#### [What you will do]
Word for word, restate the lines from the one holding "Task: Click the" through the last line of the material below, and leave every picture out.

#### [Records provided]
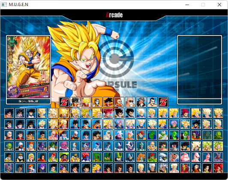228x180 pixels.
Task: Choose the fat pink Majin Buu portrait
Action: (185, 157)
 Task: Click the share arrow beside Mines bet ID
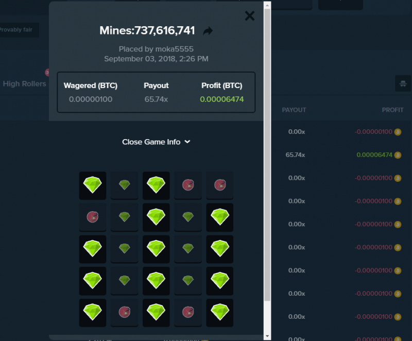208,31
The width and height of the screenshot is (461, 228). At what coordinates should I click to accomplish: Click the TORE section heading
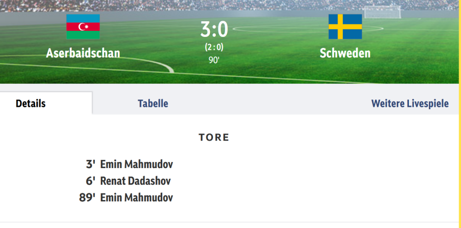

#### [Task solution]
 Task: Click the share arrow beside Mines bet ID
208,31
The width and height of the screenshot is (461, 228). At what coordinates should I click to accomplish: Click the TORE section heading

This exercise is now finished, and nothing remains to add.